Auditions are dense.

There's a lot more to an audition than to, say, an SAT. Whereas an SAT can be boiled down to "Did you get the right answers?” or “Were your essays well put together?” your in-person audition at Juilliard involves much more.

Who knows why faculty might want to work with you? I’d even doubt their explanations to some degree.

I thought about making a list for this post. But I think I'd probably leave out some of the most useful or interesting bits. So instead I'll tell the story of my audition, and perhaps you'll be able to find something in it.

I remember listening to John Luther Adams' Become Ocean on the speakers of my digital piano, as I ate Mr. Noodles, two weeks before the audition. There’s something comforting about a bath of orchestral sound. “I bet Pintscher likes that,” I thought.

Charts and timelines and lists of people and theory concepts and tasks cluttered my desktop as I tried, in vain, to cram all of music history and theory into my memory. On commutes, I'd listen to BBC's Composer of the Week podcasts.

At the airport on the way to the audition, the desk agent told me my 9pm flight was canceled. It was the last one. I was going to miss my audition. I thought about the months of preparation. I thought about the stack of painstakingly prepared scores weighing down my suitcase.

They had a flight to Boston where I could rent a car, and drive through the night to New York. Please, no. Wait. A different airline had a flight. It leaves in 2 hours.

I arrived in New York at 2 in the morning and crashed at my brother’s apartment. I lay in bed, awake.

In the morning I couldn’t eat. I pounded back some coffee, which I usually don’t drink, and jittered my way downtown for the 9am theory/ear training exam.
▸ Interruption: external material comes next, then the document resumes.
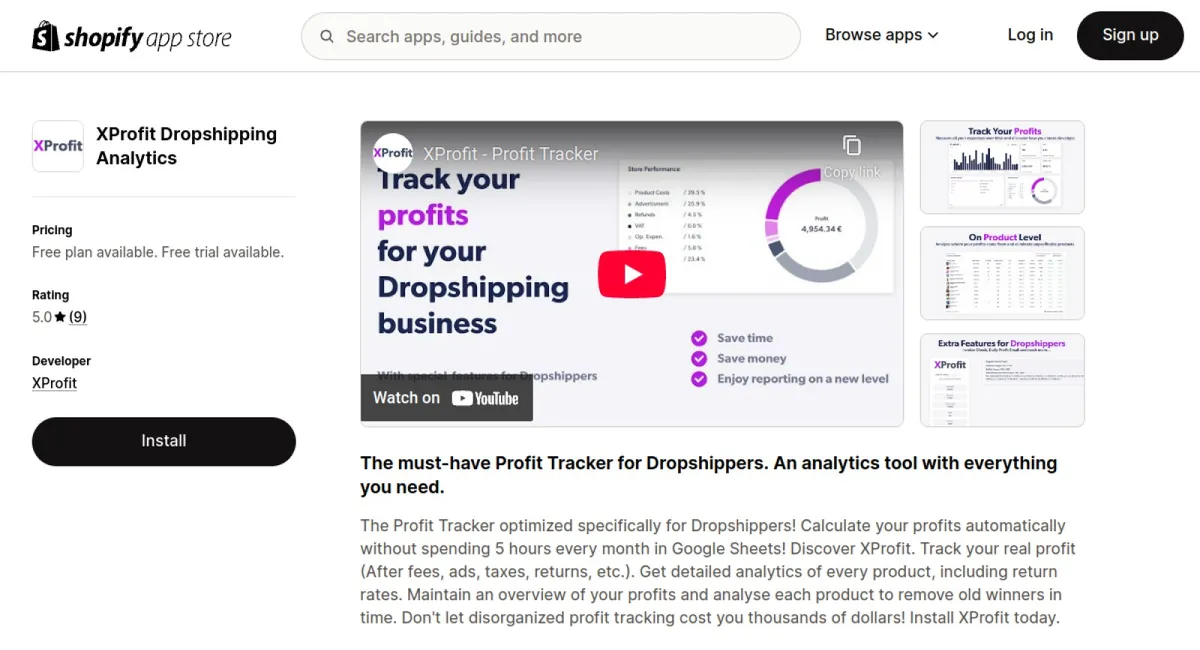Click the Copy link icon on the video
Screen dimensions: 1200x650
point(851,146)
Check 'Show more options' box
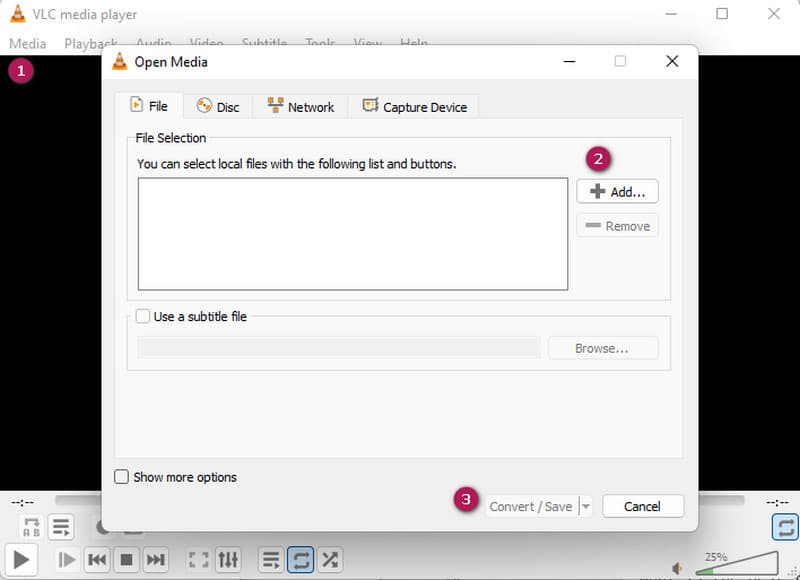800x580 pixels. tap(122, 477)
Staring at the empty bars of the first transcription exercise, my eyes felt like they were open too wide. The other applicants were intimidating. I imagined a back story for each one, involving years of monklike training, prodigal success since birth, and bloodlines all directly traceable to Bach.

My mind went haywire for the duration of the exam. I probably met all my future classmates in that room, but I don’t remember any of them. By the end I was depleted. Somehow I managed to make all the transcription exercises fit into the right number of bars. Later, when I showed the marked test to each interviewer, they all seemed most concerned with these transcriptions. I got some approving nods. What a relief.

During the interviews the other applicants and I were shuffled in and out of rooms along a hallway, Scooby-Doo chase style. Passing in the hallways we’d mutter comments to each other: “He was so nice”, “Wow, that didn’t go well.”

I was so exhausted from the exam that I didn’t have energy to be anxious for the interviews. I was asked to talk about my favourite composers and pieces. The Rachmaninoff Vespers, “Now Let Thy Servant Depart,” I said.

Another interviewer slid me a nameless orchestral score and asked me to identify the composer and piece. I started saying as many things as I could about what I saw, and eventually talked myself into some right answers.

I was very excited to meet the faculty. I’d been reading about them and listening to their music, in some cases for decades. I remember hearing my home orchestra play Christopher Rouse’s Flute Concerto when I was a kid, getting the CD out from the library, and listening to it for weeks afterward. I felt like I had a musical connection with some of the faculty and was excited to tell them about my music.

Afterward I took the train uptown and called my brother. I told him I wasn’t too hopeful, but I had finished. When I got back to his apartment, I stuck my "Juilliard Applicant" sticker on a shelf in his kitchen. It was still there when I moved to New York in the fall.